The Willamette Heritage Center offers special rates for adults, senior and student groups of 10 or more. Groups receive special docent led tours of the Early Settlement Houses, Thomas Kay Woolen Mill or both.
Creating a Community Tour
Visit our historic houses to explore and understand the history of the mid Willamette Valley from the Kalapuya to today.
The Lee House, built in 1841, is the oldest frame house still standing in the Pacific Northwest and was home to five Methodist Missionary families. Today the rooms are galleries telling their stories and explaining their legacy in the education and development of the Willamette Valley and Oregon.
The Methodist Parsonage, built in 1841, was built to house missionary individuals and families. Current exhibits explore the stories of the Kalapuya, women and children in the community and some of the people and institutions that have made Salem what it is today.
The Boon House, built in 1847, was home to the family of Oregon Trail emigrant John D. Boon, who served as Oregon’s Territorial Treasurer and later as Oregon’s first State Treasurer. Boon was a businessman in early Salem, influencing the development of the city’s transportation, communication and commerce. His home today completes the story of early Salem with a snapshot in time of 1847 Oregon.
Industry in Oregon tour
The Thomas Kay Woolen Mill, founded in 1889 by Thomas Lister Kay, was one of numerous textile mills that operated throughout the Valley. These textile mills were critical components in Oregon’s economic stability. The Mill produced fine woolen blankets and fabric for more than seventy years and was managed by four generations of the Kay family – a legacy still perpetuated at the world-renowned Pendleton Woolen Mills, owned and operated by Kay’s descendants.

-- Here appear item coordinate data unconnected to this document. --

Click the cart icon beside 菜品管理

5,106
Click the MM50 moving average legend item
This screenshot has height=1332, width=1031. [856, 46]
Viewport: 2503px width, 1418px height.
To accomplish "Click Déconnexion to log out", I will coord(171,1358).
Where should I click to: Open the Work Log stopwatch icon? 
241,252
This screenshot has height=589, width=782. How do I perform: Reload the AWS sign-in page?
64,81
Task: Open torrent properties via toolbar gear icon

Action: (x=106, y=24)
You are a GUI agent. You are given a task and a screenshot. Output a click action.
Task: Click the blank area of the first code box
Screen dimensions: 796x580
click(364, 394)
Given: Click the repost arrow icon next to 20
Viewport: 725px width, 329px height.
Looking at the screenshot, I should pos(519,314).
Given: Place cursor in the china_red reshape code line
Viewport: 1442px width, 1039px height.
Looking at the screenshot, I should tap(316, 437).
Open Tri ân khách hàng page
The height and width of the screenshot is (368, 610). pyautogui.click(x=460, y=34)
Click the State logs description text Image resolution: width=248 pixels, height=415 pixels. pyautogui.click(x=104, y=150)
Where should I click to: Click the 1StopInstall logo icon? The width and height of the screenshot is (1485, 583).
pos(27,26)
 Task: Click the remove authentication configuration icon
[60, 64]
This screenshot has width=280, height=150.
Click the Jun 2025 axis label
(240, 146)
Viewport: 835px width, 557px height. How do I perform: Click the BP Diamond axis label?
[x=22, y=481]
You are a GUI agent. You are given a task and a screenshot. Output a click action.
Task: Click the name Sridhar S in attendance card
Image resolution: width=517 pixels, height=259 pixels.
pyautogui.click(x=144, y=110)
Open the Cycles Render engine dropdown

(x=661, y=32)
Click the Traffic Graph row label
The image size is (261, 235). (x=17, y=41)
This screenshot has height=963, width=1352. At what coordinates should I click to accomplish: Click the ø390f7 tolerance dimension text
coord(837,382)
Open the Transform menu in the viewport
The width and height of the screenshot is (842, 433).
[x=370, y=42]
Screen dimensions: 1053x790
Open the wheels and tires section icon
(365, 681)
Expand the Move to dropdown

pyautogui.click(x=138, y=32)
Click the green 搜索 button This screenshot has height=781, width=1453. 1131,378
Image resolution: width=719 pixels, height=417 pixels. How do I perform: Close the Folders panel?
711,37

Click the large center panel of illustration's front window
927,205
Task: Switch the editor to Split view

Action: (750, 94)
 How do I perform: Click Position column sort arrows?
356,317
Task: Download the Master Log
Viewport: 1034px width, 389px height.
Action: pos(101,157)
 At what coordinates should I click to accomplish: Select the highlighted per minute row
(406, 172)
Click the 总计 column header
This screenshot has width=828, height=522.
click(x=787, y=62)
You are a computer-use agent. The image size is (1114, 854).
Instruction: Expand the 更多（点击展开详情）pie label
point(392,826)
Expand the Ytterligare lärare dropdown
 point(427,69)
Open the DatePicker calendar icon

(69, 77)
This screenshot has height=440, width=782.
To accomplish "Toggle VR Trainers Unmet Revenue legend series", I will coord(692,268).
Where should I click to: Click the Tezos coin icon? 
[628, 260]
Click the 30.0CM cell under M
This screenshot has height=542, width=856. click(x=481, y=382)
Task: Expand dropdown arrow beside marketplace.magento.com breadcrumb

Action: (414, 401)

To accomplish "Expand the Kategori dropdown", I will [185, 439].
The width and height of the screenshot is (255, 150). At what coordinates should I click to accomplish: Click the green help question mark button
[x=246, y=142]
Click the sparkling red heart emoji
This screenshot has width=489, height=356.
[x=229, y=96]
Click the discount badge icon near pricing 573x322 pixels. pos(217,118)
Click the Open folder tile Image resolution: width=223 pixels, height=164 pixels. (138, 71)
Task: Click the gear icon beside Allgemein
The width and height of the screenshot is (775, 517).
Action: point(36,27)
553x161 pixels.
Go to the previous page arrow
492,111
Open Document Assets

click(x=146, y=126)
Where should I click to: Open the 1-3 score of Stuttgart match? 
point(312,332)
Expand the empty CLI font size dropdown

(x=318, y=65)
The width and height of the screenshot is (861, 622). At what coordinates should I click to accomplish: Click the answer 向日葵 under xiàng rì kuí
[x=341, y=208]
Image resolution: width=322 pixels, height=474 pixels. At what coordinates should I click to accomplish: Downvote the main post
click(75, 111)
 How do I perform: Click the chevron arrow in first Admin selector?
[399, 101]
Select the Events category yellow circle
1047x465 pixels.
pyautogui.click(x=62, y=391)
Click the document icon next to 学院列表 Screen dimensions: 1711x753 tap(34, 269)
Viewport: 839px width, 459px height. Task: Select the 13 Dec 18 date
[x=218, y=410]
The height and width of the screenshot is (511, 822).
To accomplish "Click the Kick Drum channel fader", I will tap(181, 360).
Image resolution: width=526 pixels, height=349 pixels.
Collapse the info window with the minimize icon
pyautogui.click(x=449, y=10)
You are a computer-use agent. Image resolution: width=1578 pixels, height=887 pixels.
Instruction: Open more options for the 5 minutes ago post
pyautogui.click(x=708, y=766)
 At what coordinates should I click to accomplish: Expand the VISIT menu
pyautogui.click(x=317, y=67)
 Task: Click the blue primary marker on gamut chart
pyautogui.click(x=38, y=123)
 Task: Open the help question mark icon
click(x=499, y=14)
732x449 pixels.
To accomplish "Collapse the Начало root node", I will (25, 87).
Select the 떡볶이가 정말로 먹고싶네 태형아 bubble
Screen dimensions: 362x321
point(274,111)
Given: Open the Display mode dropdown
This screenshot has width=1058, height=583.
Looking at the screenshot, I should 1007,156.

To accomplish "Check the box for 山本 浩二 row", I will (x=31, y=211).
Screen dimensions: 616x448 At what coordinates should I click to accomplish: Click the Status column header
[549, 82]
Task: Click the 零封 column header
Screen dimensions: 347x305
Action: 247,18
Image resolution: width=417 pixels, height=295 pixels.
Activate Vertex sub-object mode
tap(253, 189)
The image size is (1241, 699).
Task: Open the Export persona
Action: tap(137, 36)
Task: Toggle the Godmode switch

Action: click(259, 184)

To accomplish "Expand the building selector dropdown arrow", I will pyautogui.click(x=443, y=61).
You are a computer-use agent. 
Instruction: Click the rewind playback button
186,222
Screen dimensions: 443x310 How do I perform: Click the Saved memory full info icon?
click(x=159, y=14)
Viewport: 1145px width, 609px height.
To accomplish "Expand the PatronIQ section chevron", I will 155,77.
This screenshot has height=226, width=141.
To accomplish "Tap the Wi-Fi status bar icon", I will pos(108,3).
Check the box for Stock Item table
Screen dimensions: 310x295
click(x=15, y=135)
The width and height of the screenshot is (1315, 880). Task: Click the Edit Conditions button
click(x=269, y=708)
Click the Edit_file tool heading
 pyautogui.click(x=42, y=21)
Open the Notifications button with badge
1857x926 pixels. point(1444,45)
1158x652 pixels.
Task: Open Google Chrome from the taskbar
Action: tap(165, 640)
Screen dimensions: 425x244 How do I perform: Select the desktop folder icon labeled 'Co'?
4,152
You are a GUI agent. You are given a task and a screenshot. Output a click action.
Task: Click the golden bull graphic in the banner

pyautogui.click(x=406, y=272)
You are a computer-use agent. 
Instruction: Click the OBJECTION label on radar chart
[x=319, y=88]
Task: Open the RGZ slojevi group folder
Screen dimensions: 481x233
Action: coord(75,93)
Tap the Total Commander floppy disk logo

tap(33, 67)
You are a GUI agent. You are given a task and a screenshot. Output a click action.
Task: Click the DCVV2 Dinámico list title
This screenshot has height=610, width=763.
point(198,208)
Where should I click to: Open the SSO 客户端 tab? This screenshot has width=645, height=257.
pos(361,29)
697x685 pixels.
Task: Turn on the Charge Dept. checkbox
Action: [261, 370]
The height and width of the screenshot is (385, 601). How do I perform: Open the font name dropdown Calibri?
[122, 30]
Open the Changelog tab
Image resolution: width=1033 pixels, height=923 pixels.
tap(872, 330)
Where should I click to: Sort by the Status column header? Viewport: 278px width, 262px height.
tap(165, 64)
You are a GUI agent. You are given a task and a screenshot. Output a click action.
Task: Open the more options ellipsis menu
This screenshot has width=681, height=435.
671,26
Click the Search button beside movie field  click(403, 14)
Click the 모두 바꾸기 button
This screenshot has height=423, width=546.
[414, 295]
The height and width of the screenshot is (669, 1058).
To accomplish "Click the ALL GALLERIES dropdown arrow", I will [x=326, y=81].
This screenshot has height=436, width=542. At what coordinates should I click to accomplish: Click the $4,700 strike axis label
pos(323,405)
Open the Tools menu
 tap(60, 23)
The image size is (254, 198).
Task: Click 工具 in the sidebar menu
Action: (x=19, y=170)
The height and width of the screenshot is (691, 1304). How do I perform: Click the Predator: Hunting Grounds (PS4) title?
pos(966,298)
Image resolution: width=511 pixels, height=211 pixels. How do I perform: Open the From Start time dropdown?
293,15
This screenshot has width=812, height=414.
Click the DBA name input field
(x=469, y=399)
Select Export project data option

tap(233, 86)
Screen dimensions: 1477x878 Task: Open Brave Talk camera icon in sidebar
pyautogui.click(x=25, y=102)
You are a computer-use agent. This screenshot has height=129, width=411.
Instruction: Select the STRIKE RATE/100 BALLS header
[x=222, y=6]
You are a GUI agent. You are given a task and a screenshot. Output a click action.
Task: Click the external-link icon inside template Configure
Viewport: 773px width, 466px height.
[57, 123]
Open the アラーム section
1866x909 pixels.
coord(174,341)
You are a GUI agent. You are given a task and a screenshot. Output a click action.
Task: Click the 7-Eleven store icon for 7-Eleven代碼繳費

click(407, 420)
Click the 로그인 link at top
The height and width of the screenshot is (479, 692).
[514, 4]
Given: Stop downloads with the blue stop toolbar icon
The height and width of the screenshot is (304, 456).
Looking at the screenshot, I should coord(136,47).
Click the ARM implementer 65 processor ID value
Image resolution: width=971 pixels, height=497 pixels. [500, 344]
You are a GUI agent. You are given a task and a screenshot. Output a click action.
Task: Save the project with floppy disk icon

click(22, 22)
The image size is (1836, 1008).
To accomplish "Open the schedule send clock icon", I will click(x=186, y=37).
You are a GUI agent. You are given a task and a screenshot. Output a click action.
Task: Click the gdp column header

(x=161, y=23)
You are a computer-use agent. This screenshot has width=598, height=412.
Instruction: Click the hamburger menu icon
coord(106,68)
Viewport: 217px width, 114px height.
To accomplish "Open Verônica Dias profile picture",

The Mill closed in 1962 and was subsequently purchased by the Mission Mill Museum Association, a private, non-profit organization formed in 1964. It is the only woolen mill museum west of Missouri and has one of the few water powered turbines in the Pacific Northwest that is still capable of generating electricity from the millrace. Displays of the original 19th and 20th century machinery illustrate industrial wool processing, and images throughout the Mill capture the stories of the lives of the individuals and families who worked at the Mill since its founding.